Stored items:
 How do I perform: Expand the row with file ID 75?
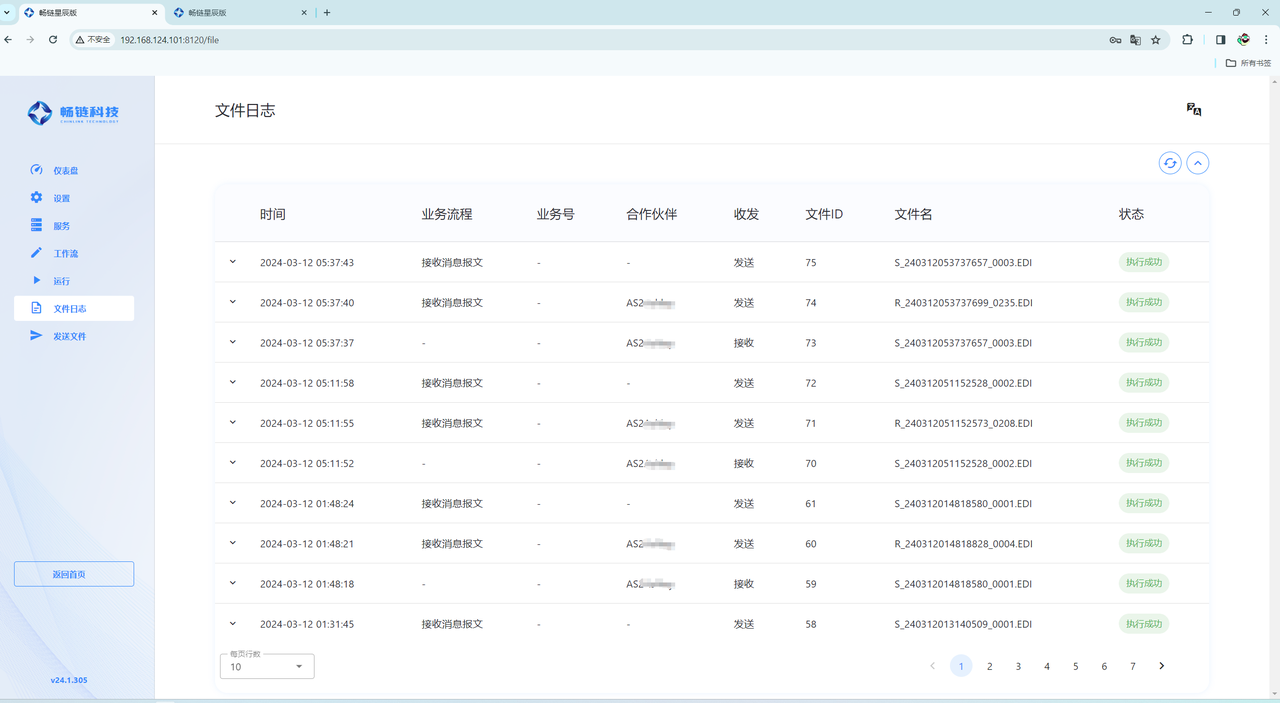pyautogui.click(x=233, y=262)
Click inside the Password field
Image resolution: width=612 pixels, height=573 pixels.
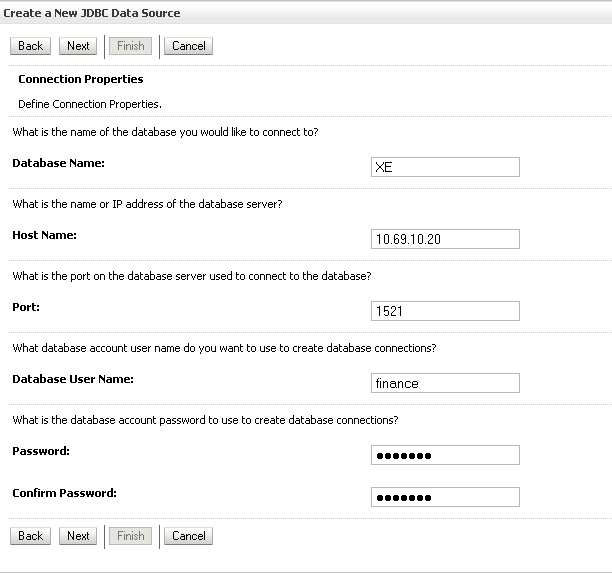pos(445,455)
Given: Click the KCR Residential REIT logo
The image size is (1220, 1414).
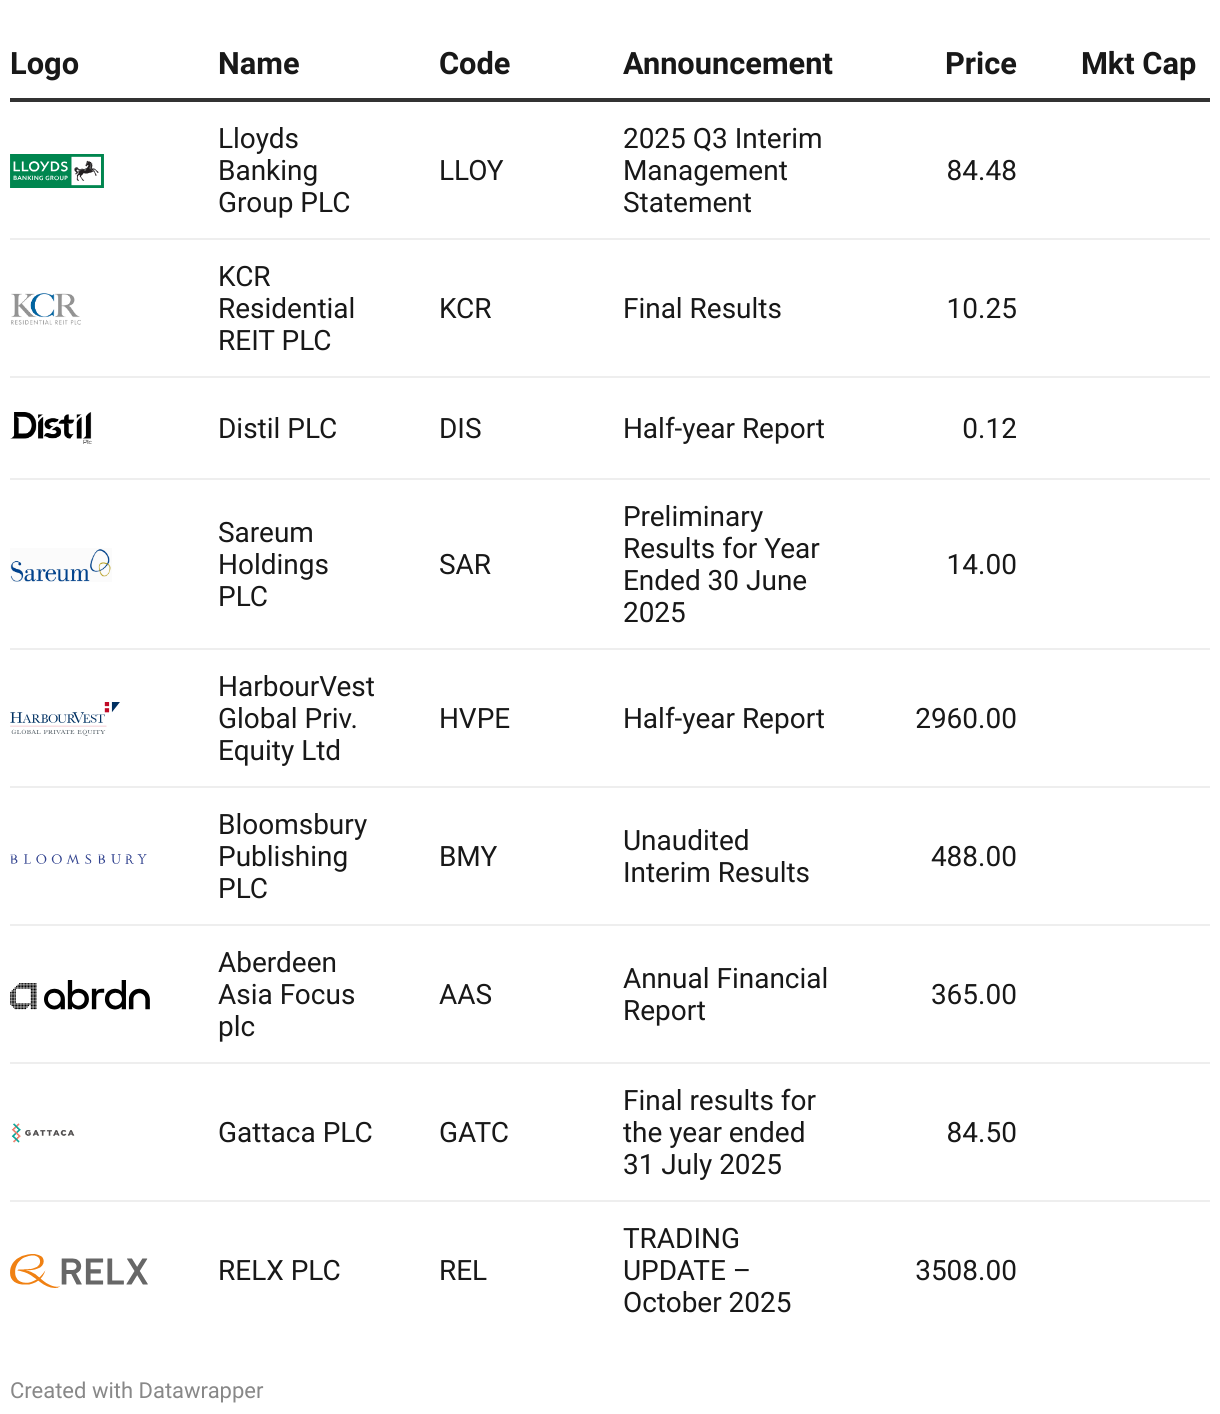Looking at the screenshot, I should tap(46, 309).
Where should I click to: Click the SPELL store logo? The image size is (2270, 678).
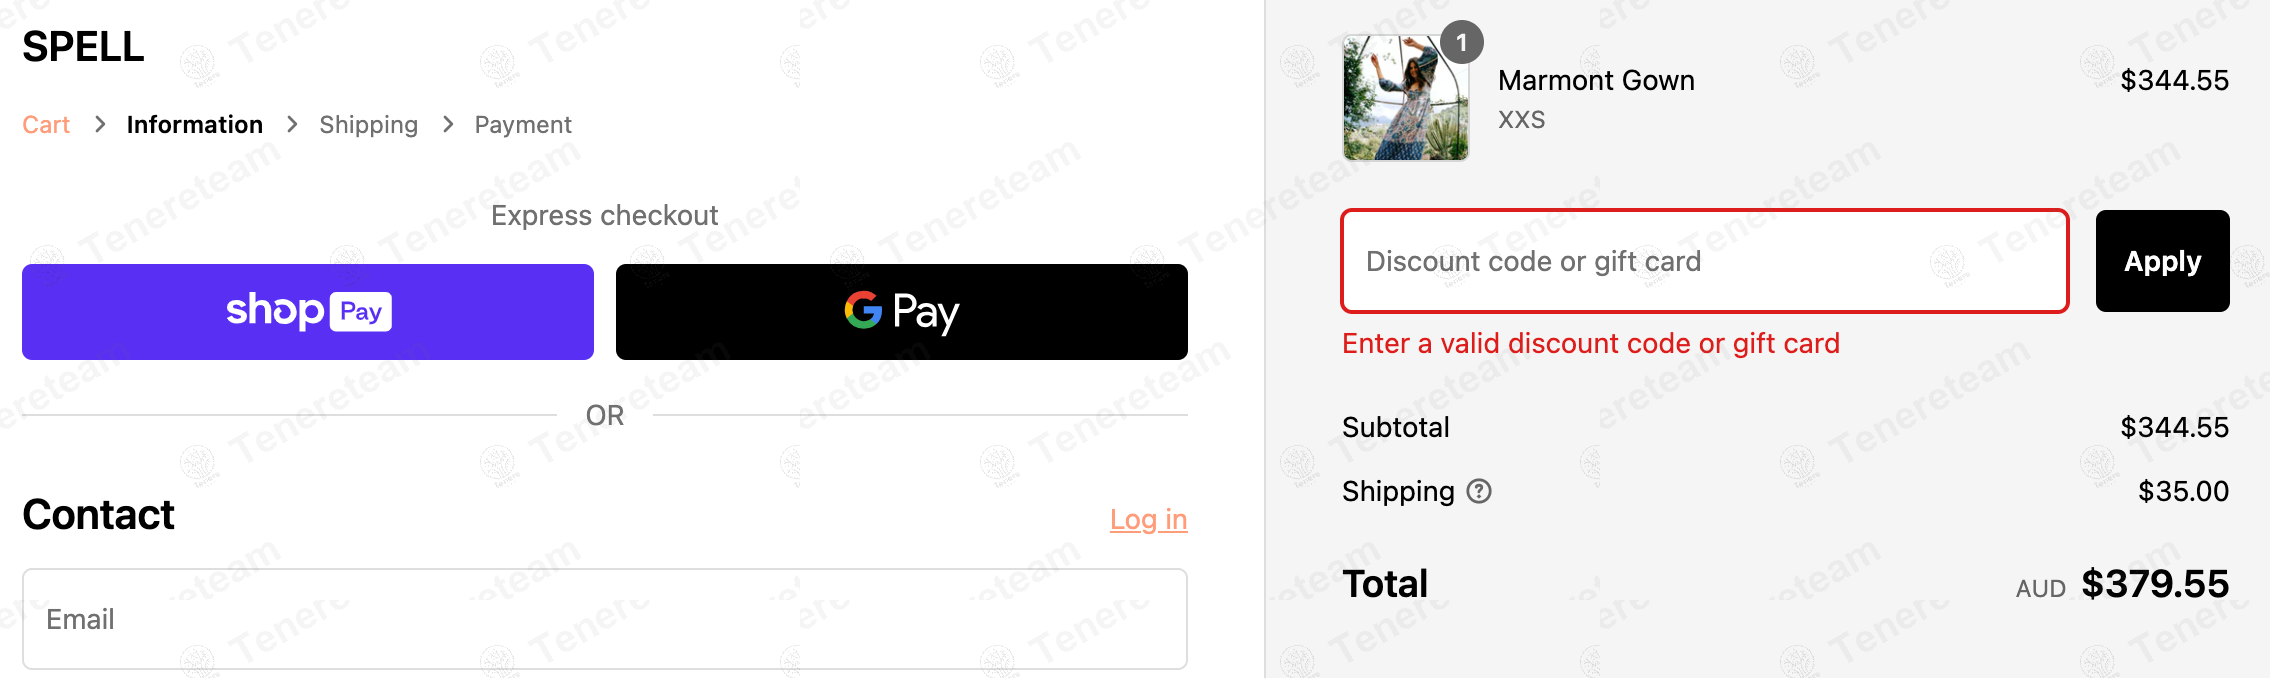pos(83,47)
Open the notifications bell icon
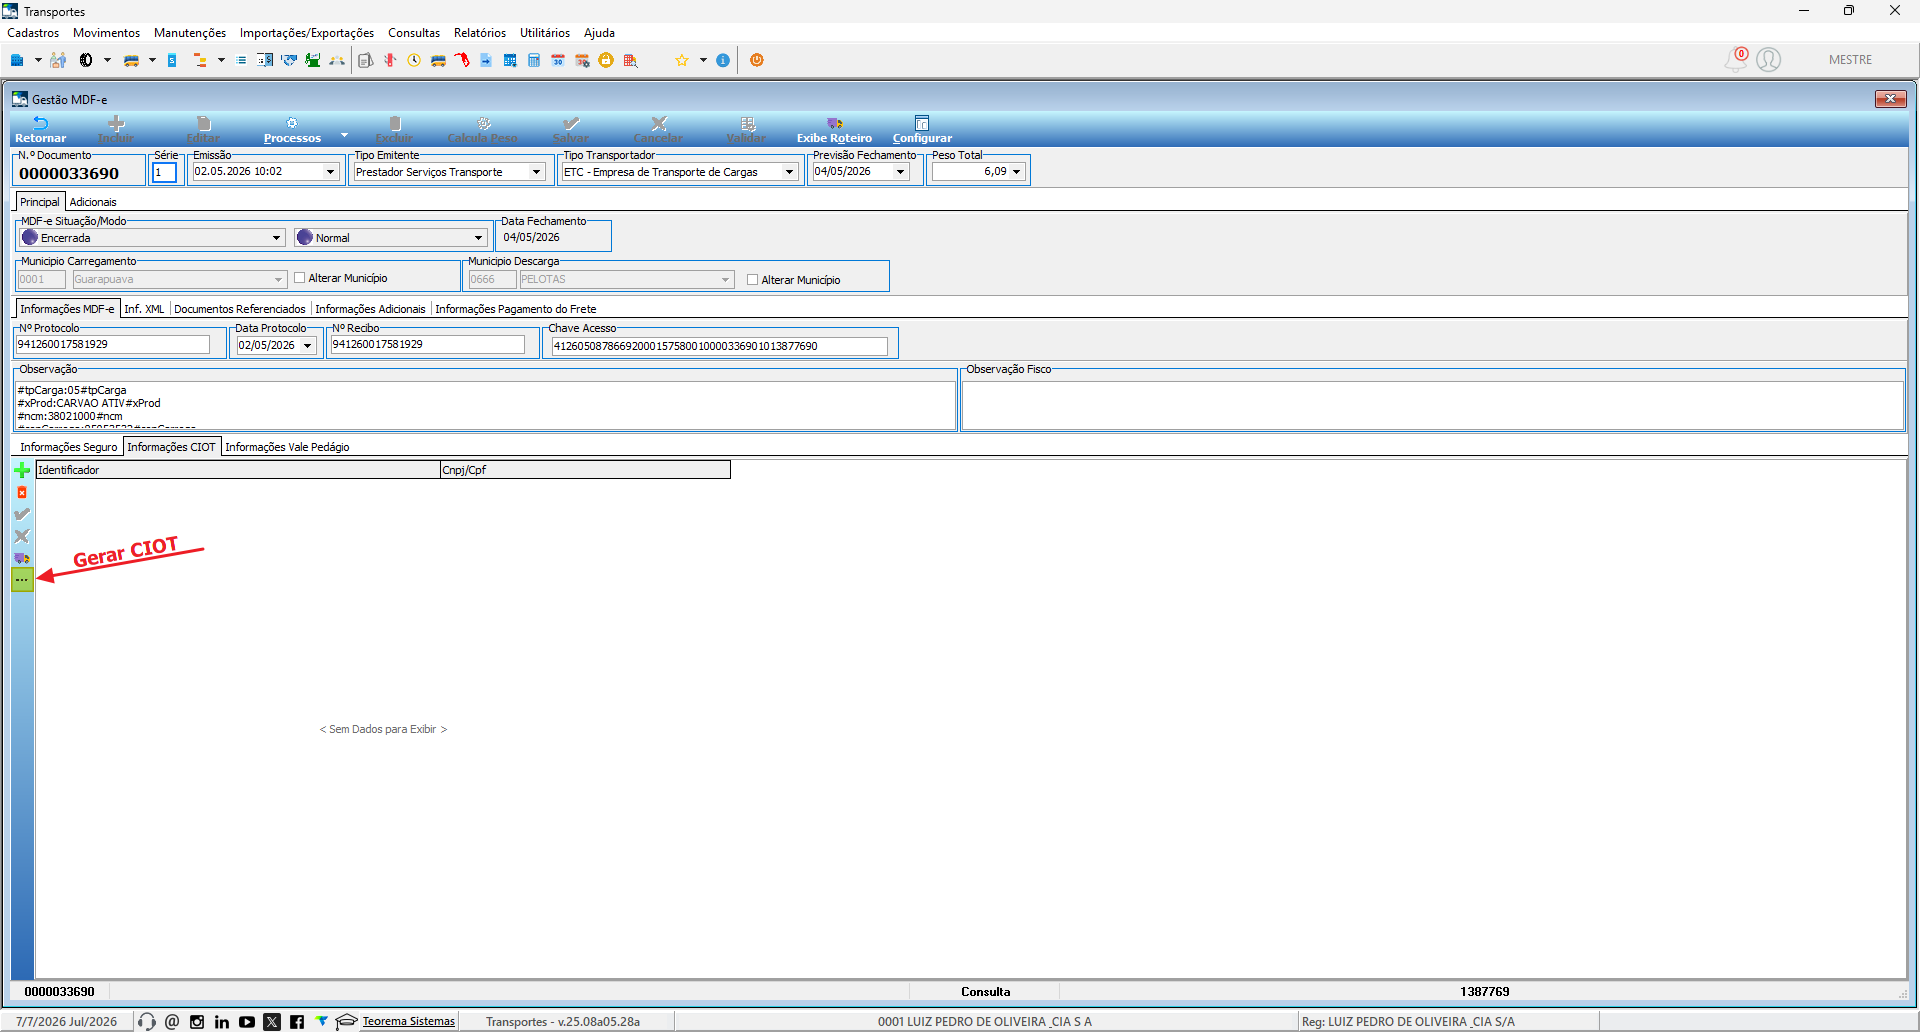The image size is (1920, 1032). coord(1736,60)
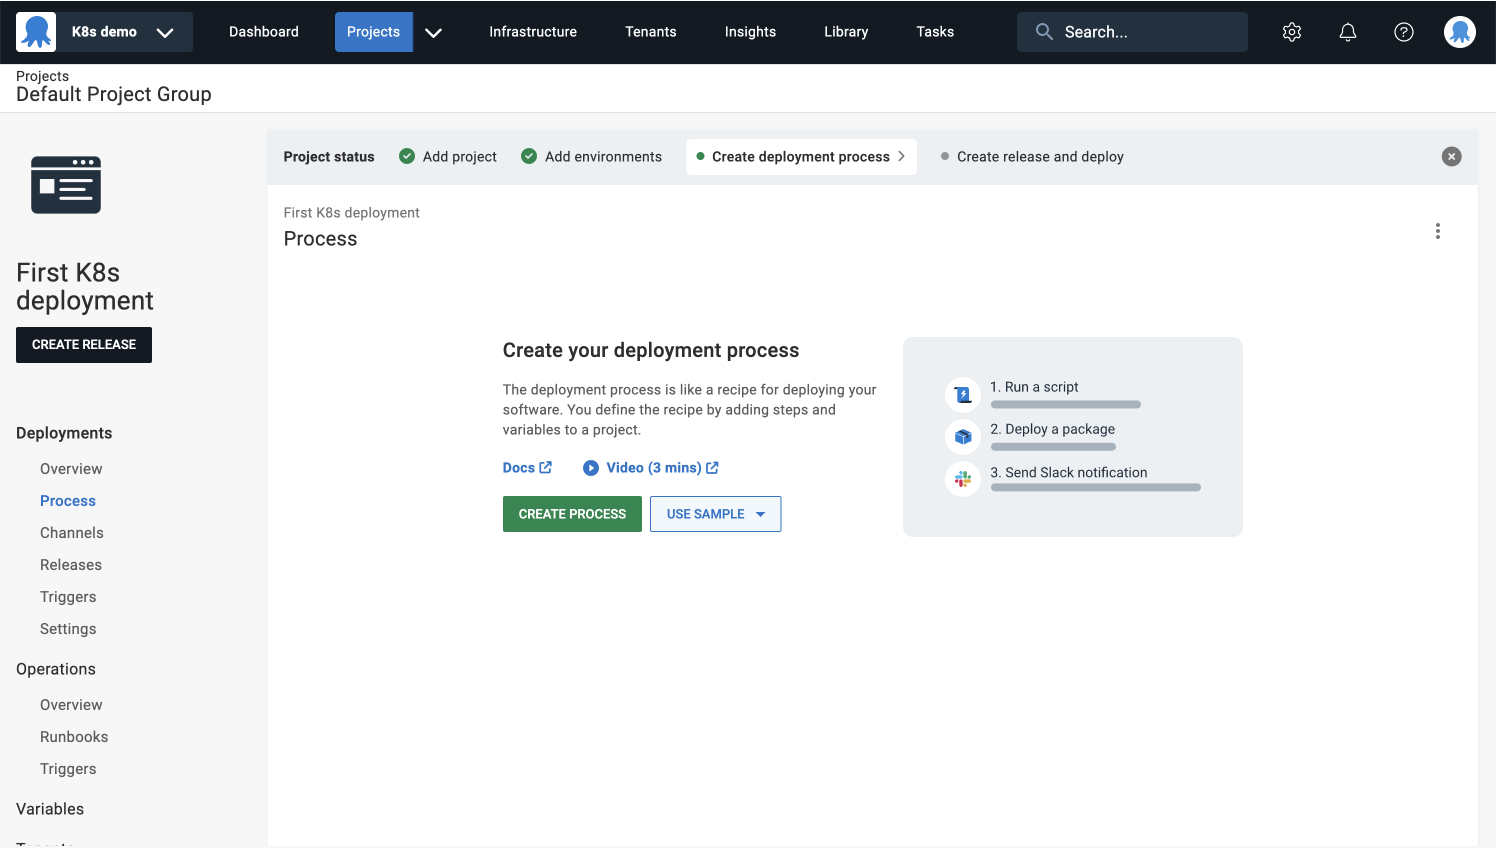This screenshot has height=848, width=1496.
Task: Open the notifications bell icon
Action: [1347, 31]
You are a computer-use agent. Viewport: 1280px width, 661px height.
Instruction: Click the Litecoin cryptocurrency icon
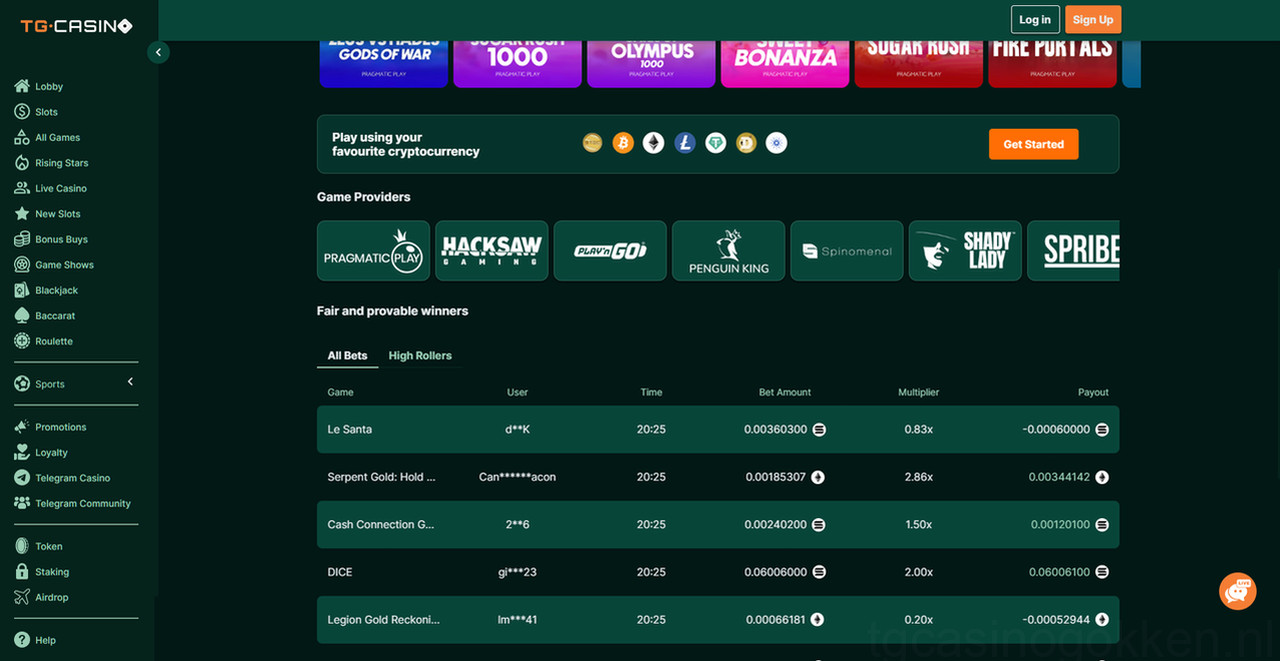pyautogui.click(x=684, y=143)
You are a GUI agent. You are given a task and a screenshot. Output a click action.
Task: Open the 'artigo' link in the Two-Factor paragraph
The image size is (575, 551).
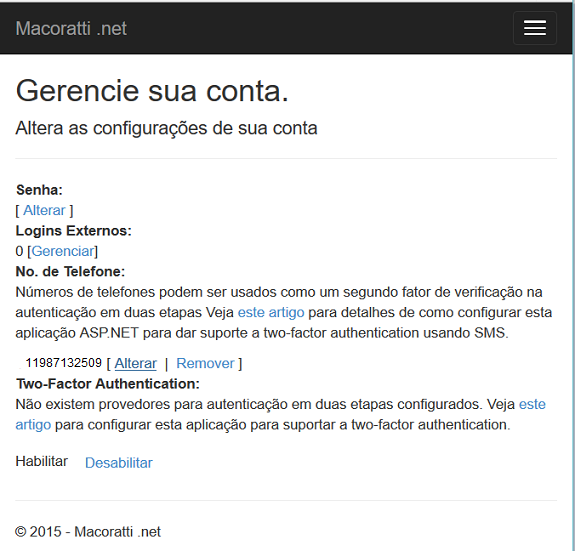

▶ EXERCISE DESCRIPTION
If an entry holds a picture, leave the picture out and repeat the rest exactly.

▶ WRITTEN REPLY
 How do I perform: Expand the row with file ID 75?
pyautogui.click(x=233, y=262)
Click inside the Password field
Image resolution: width=612 pixels, height=573 pixels.
pos(445,455)
Given: Click the KCR Residential REIT logo
The image size is (1220, 1414).
Looking at the screenshot, I should tap(46, 309).
Where should I click to: Click the SPELL store logo? The image size is (2270, 678).
pos(83,47)
Open the notifications bell icon
The image size is (1920, 1032). coord(1736,60)
This screenshot has height=848, width=1496.
Task: Open the notifications bell icon
Action: [1347, 31]
You are a computer-use agent. Viewport: 1280px width, 661px height.
Instruction: Click the Litecoin cryptocurrency icon
pyautogui.click(x=684, y=143)
You are a GUI agent. You are given a task and a screenshot. Output a click action.
Task: Open the 'artigo' link in the Two-Factor paragraph
The image size is (575, 551).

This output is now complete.